[指向数据集中的条目]
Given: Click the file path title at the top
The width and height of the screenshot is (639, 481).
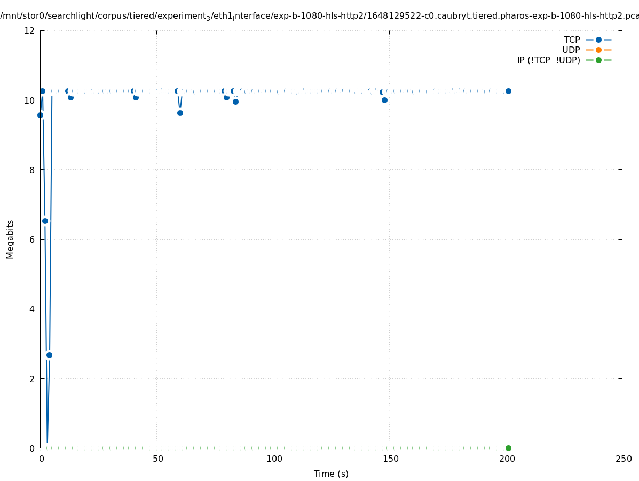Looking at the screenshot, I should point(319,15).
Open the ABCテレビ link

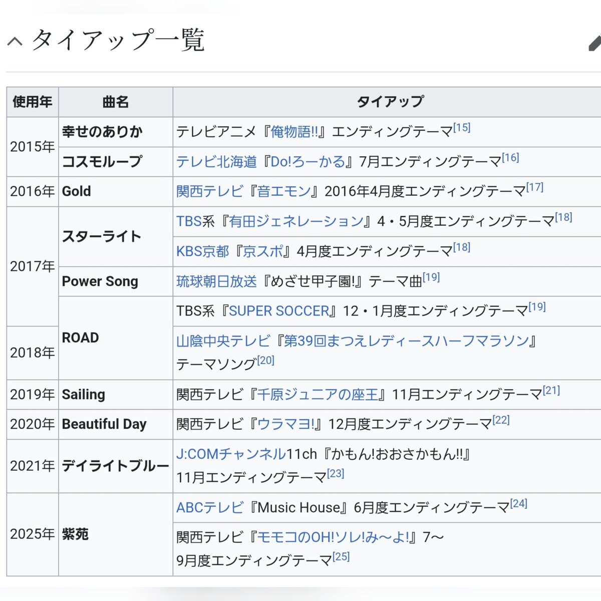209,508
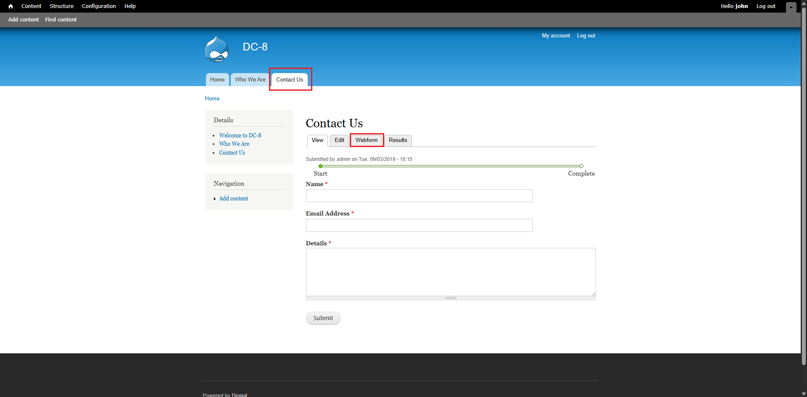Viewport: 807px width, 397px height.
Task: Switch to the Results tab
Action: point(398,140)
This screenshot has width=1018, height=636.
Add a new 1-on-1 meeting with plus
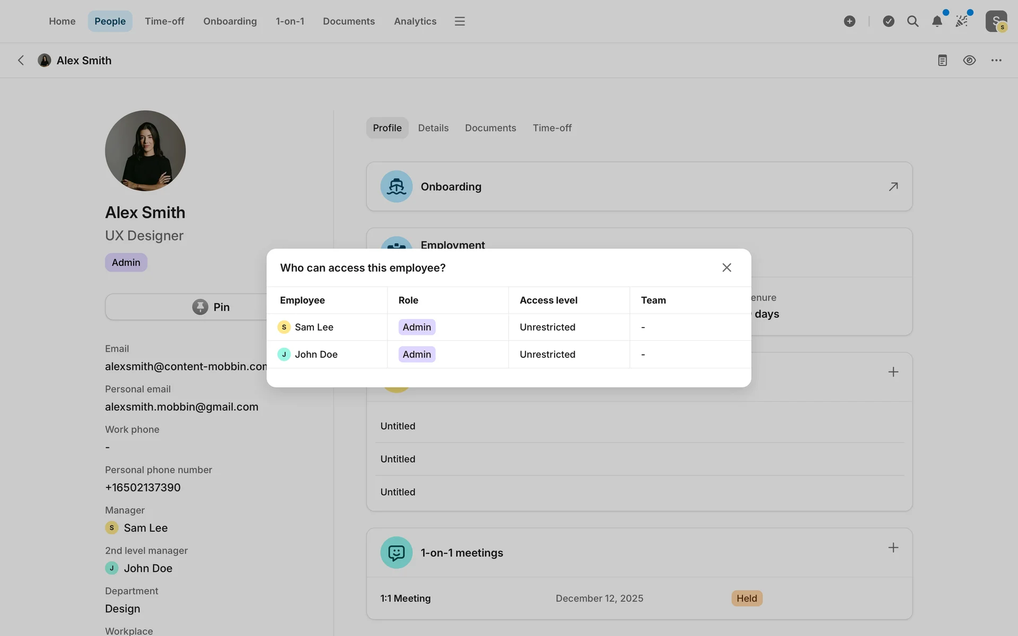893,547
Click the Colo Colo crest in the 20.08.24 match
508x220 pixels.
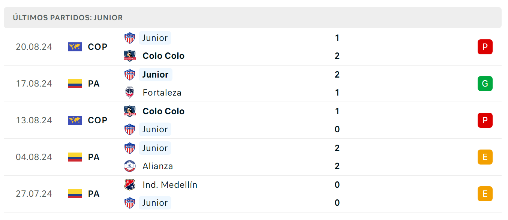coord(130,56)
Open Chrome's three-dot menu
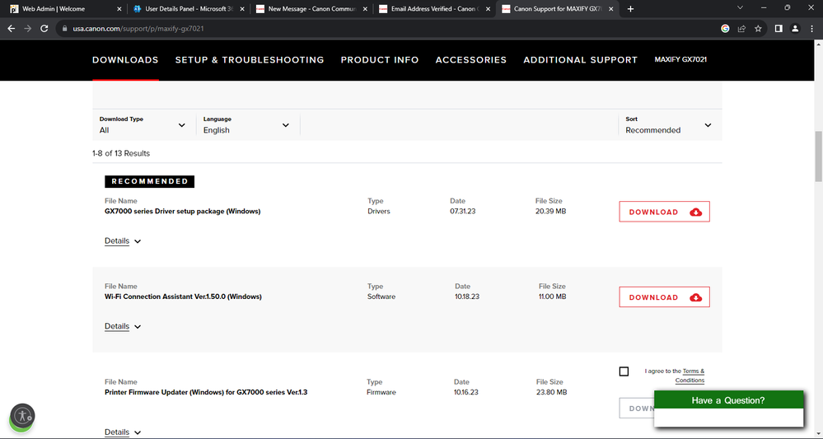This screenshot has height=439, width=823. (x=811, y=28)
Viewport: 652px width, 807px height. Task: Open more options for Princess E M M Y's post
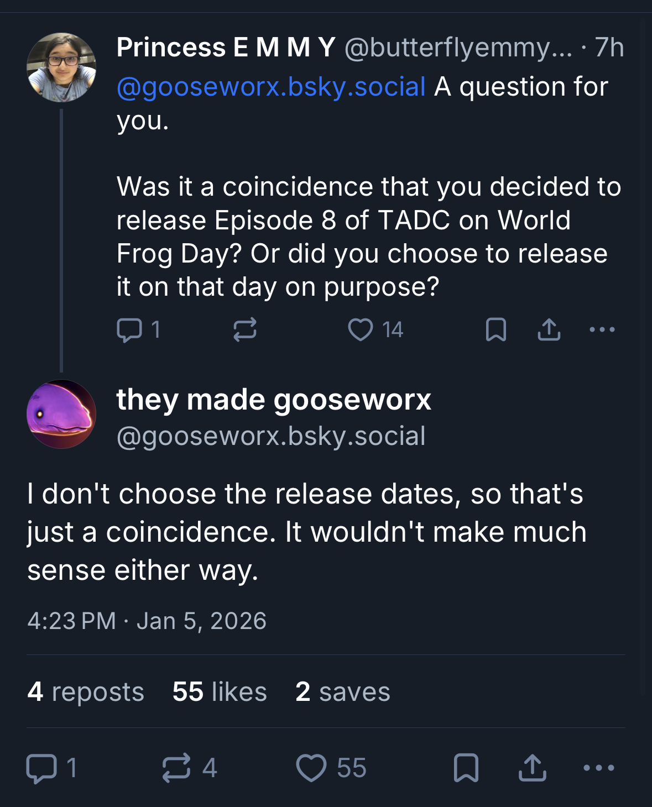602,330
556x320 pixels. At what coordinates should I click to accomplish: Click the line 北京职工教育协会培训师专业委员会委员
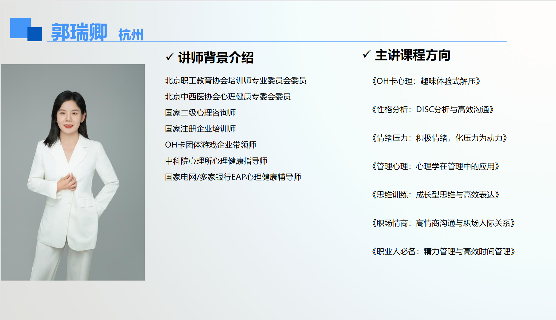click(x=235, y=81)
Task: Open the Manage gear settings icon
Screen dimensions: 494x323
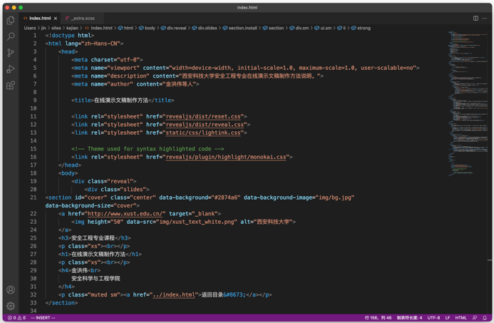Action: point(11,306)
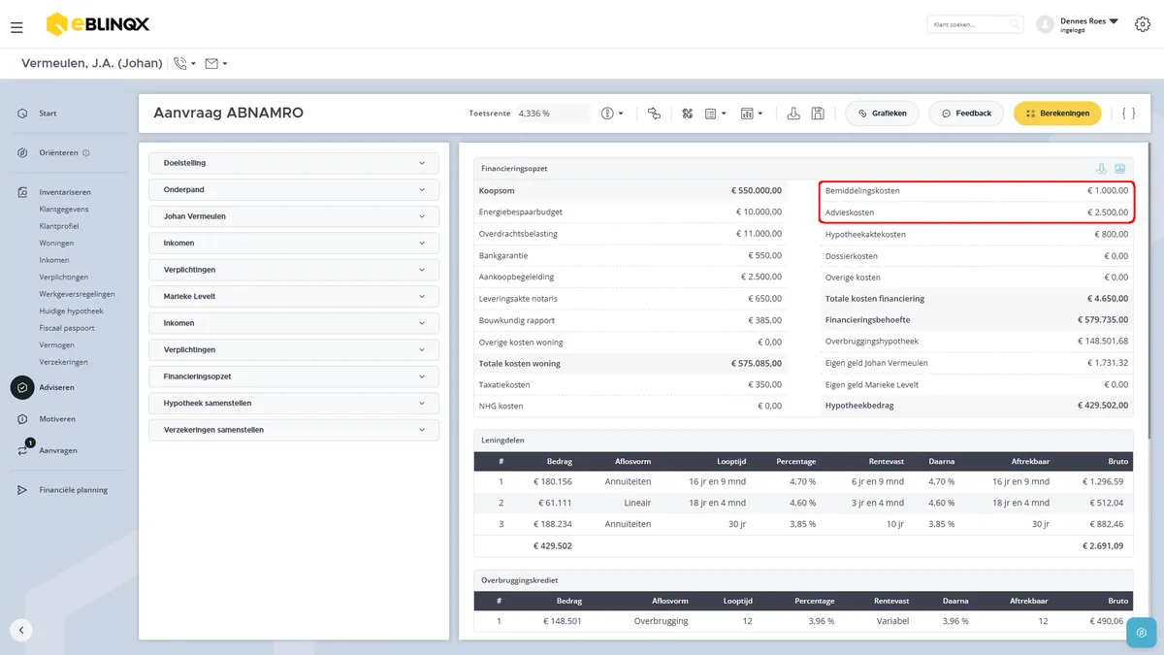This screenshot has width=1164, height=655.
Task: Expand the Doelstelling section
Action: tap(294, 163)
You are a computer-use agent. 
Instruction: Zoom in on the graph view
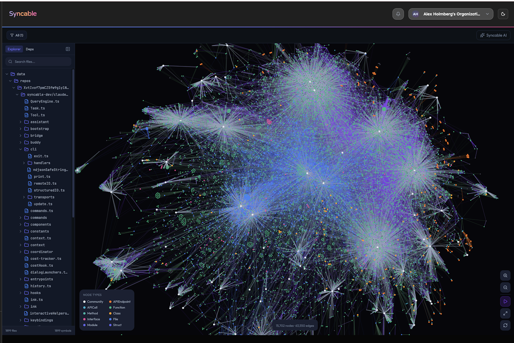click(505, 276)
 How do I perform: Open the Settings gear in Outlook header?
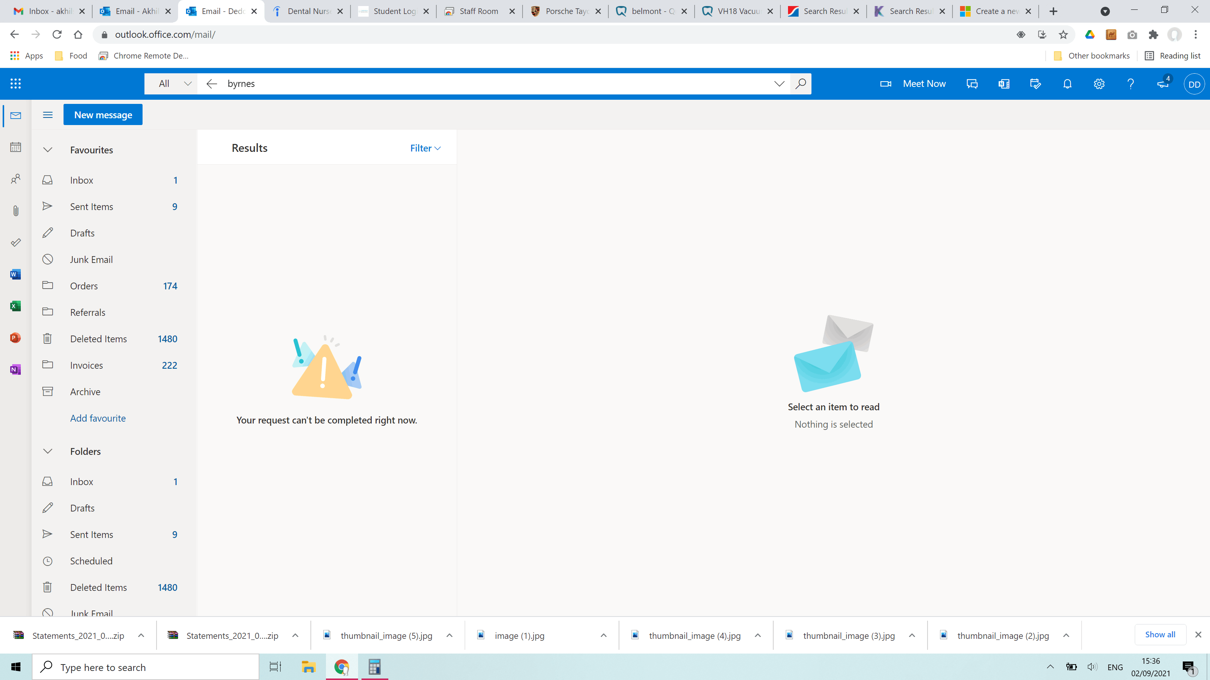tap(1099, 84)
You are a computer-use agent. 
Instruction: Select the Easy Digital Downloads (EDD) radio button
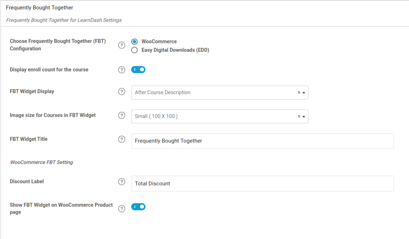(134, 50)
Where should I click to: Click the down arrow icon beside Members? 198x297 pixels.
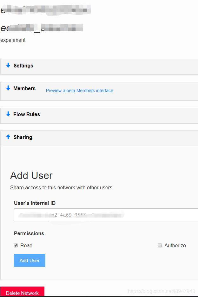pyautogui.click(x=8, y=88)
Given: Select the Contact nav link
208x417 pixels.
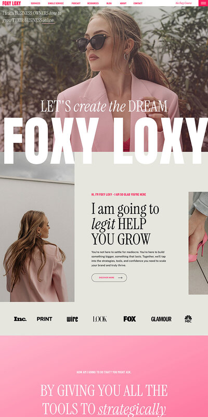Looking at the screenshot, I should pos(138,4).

任务
把以上全部条目整理成 JSON 字符串列表，每行对应一个字符串，空行略去。答案中不要包含图片。

答案
[
  "Given: Click the file path title at the top",
  "The width and height of the screenshot is (639, 481).",
  "Looking at the screenshot, I should point(319,15).",
  "Open the ABCテレビ link",
  "209,508",
  "Viewport: 807px width, 397px height.",
  "Task: Switch to the Results tab",
  "Action: point(398,140)",
  "This screenshot has width=1018, height=636.",
  "Add a new 1-on-1 meeting with plus",
  "893,547",
  "Click the Colo Colo crest in the 20.08.24 match",
  "508x220 pixels.",
  "coord(130,56)",
  "Open Chrome's three-dot menu",
  "This screenshot has height=439, width=823. (x=811, y=28)",
  "Viewport: 652px width, 807px height. Task: Open more options for Princess E M M Y's post",
  "602,330",
  "556x320 pixels. At what coordinates should I click to accomplish: Click the line 北京职工教育协会培训师专业委员会委员",
  "click(x=235, y=81)",
  "Task: Open the Manage gear settings icon",
  "Screen dimensions: 494x323",
  "Action: point(11,306)",
  "This screenshot has width=1164, height=655.",
  "Task: Expand the Doelstelling section",
  "Action: tap(294, 163)",
  "You are a computer-use agent. ",
  "Instruction: Zoom in on the graph view",
  "click(505, 276)",
  " How do I perform: Open the Settings gear in Outlook header?",
  "tap(1099, 84)",
  "You are a computer-use agent. ",
  "Instruction: Select the Easy Digital Downloads (EDD) radio button",
  "(134, 50)",
  "Where should I click to: Click the down arrow icon beside Members? 198x297 pixels.",
  "pyautogui.click(x=8, y=88)",
  "Given: Select the Contact nav link",
  "208x417 pixels.",
  "Looking at the screenshot, I should pos(138,4)."
]